一つ目は、献げものは日々の収入の中から聖別し、取り分けながら積み立てて用意するものであるということです。献げものは、神様から与えられた収入の中から、その額に応じて、感謝をもって自主的に取り分ける時に、尊いものとなります。嫌々取り分けたり、余って要らなくなったものだけを献げたり、後先考えずに全ての収入を投げ入れるような献げ方は、神様が喜ばれるものではありません。神様は献げものそのものよりも献げる私たちの心の中を見られます。献げものは、私たちの感謝の気持ちを表すものであることを忘れてはなりません。
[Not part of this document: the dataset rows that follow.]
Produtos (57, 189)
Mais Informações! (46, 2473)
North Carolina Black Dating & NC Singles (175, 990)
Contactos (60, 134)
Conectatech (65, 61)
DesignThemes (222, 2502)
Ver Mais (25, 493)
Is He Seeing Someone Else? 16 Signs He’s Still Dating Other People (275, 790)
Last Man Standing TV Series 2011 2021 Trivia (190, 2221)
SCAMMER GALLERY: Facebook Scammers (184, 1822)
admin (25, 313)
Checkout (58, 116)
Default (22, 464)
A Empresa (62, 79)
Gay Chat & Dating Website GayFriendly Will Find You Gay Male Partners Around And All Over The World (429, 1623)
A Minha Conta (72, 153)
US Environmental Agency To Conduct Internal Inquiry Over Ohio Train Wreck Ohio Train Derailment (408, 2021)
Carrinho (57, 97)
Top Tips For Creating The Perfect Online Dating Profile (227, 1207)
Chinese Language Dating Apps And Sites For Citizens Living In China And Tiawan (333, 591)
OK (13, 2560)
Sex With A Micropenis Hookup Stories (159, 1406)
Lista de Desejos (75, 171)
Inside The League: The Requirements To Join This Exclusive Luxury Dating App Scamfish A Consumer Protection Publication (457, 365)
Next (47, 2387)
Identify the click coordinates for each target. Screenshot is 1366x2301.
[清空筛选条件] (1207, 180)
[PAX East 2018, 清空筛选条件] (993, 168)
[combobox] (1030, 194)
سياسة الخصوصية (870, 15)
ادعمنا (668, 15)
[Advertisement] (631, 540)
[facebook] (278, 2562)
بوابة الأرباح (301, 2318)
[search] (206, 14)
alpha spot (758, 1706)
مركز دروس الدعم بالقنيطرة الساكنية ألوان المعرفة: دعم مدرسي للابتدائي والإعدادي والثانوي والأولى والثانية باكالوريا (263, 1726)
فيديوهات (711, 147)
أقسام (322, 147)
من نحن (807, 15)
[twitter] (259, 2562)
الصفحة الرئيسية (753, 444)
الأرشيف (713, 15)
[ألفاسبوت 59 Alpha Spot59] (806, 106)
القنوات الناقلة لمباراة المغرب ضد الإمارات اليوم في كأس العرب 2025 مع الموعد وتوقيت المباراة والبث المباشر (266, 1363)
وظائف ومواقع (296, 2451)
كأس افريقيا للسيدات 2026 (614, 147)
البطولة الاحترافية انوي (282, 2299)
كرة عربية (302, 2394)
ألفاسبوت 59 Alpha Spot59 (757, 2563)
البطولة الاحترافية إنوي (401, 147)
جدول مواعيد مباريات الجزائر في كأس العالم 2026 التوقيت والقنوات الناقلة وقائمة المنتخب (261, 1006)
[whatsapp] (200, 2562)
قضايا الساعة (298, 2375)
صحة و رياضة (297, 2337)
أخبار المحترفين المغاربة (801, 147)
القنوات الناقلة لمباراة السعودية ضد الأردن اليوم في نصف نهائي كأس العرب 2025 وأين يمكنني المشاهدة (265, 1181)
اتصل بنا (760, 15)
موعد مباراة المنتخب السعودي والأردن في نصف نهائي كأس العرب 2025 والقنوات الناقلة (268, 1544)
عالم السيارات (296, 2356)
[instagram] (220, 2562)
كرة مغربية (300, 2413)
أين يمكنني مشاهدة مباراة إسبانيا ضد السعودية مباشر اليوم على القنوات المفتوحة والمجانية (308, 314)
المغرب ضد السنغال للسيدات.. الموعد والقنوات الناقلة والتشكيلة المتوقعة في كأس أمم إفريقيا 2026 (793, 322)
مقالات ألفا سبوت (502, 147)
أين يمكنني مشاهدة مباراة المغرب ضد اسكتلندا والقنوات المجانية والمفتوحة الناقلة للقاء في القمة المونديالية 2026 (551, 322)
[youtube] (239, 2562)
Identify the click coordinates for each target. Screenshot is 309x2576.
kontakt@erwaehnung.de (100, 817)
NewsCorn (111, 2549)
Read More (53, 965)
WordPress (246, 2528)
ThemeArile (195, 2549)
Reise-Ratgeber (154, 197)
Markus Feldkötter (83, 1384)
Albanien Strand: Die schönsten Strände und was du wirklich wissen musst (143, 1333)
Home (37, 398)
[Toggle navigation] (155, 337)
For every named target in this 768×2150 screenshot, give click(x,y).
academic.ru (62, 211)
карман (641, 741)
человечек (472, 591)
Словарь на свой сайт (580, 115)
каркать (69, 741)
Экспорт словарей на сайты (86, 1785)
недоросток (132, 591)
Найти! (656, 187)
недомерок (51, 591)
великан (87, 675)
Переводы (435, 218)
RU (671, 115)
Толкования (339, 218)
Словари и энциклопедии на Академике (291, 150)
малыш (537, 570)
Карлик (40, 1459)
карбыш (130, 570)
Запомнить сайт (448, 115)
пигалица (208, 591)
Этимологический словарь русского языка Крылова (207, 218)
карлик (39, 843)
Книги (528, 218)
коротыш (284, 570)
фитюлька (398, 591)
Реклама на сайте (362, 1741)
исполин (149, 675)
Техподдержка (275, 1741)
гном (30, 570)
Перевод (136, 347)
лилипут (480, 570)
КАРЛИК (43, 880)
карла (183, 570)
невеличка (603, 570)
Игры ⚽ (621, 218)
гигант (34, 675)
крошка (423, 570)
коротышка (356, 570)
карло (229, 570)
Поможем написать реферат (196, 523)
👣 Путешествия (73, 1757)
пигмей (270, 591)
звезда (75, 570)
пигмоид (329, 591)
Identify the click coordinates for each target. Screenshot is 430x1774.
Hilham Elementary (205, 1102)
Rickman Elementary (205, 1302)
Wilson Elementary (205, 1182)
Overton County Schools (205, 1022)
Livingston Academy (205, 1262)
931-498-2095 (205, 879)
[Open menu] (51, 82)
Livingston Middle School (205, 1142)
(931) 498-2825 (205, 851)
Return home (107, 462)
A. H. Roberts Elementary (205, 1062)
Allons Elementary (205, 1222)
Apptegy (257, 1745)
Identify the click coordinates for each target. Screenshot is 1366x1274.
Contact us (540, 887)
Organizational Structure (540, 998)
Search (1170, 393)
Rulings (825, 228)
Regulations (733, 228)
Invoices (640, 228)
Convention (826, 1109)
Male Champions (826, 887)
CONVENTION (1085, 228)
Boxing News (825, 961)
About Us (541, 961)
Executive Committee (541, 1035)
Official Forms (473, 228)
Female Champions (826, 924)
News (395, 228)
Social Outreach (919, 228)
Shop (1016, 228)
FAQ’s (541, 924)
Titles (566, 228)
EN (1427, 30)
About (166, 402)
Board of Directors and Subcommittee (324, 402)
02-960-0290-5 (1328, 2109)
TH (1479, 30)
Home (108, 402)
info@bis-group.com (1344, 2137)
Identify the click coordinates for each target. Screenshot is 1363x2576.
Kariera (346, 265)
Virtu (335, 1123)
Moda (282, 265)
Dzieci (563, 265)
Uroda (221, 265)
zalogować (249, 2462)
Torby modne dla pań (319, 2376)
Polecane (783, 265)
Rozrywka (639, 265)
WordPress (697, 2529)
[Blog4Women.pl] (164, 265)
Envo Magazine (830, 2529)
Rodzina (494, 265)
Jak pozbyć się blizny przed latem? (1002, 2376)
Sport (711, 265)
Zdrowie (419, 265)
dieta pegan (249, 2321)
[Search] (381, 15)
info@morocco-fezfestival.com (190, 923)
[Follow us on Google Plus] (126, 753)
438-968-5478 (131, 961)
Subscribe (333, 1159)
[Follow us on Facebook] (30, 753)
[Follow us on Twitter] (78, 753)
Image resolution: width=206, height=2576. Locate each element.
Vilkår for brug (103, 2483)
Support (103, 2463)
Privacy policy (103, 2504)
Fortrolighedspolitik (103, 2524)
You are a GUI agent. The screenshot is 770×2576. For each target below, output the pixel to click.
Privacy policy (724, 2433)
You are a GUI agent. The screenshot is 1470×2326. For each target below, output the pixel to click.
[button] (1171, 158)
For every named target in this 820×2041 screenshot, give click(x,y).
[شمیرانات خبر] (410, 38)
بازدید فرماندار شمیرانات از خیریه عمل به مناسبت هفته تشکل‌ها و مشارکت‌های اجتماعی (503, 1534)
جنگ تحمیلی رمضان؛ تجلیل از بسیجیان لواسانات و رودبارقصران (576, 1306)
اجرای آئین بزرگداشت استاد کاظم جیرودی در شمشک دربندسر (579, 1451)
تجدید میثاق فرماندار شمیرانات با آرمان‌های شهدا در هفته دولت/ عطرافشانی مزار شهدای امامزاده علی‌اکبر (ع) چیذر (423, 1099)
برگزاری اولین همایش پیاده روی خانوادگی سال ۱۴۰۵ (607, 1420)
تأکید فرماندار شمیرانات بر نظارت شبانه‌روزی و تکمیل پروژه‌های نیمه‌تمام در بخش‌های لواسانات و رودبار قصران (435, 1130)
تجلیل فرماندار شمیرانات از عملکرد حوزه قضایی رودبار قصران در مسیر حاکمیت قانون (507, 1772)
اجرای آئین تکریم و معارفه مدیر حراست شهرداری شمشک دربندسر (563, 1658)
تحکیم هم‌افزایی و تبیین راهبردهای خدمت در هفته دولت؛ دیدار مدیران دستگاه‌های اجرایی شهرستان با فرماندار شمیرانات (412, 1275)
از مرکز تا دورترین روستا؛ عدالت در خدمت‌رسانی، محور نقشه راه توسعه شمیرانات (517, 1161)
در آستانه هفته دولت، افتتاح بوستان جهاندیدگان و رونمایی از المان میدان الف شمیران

 二つ目は、献げられた献金は、必ず信任されたものが取り扱わねばならないという部分です。献げものは、神様と献げる人の間の中のことであるというのはその通りなのですが、献げ終わったら、後の事については興味などない、という態度ではいけません。神様への供え物が全て適切に取り扱われているのかについて、しっかりと関心を持って注視することもまた、大切なことなのです。何故でしょうか。それは、キリストの十字架の贖いによって救われた私たち一人びとりが、聖霊を宿す神の霊の宮であり、それに使える祭司だからです。神様の御用に何の関係もない一般会衆であるなら、献げた後のことは祭司に任せて興味を失ってもよかったでしょう。しかし、私たちは、全員が神様によって取り立てられた祭司です。それ故に、献げものの行く末にまで興味を持たねばなりません。私たちは、一人びとりが万人祭司(ばんにんさいし)の中の数えられており、献げものだけでなく、奉仕や教会の運営、設備、魂の取り扱いに至るまでも、全て神様から委ねられ、預けられています(Tペテロ2章5〜9節、黙示録5章9-10節)。神様から教会を委ねられておらず、居ても居なくても良いなどという存在は、イエス様を頭とするこの神の民の群れの中には、一人たりとも存在しないのです。

 神様は、私たちに教会という大切なものを委ね、キリストの身体に仕える祭司として、一人びとりを召されました。祭司の生活を満たすのは神様の役目ですから、それ故に、私たちは神様から日々の生活の糧を与えられ、あふれるばかりの恵みを注がれているのです。だから私たちは、自身が受けている恵みを、神の教会に仕える一人の祭司としてどのように用いるか考えなければなりません。だから、教会の必要についても十分に熟知し、その上で、自らの背負う重荷を、自身の収入と照らし合わせながら決断し、備え献げていくのです。私たちは、各々特別に召された神の祭司です。この事実に対し、どのように応答することができるでしょうか。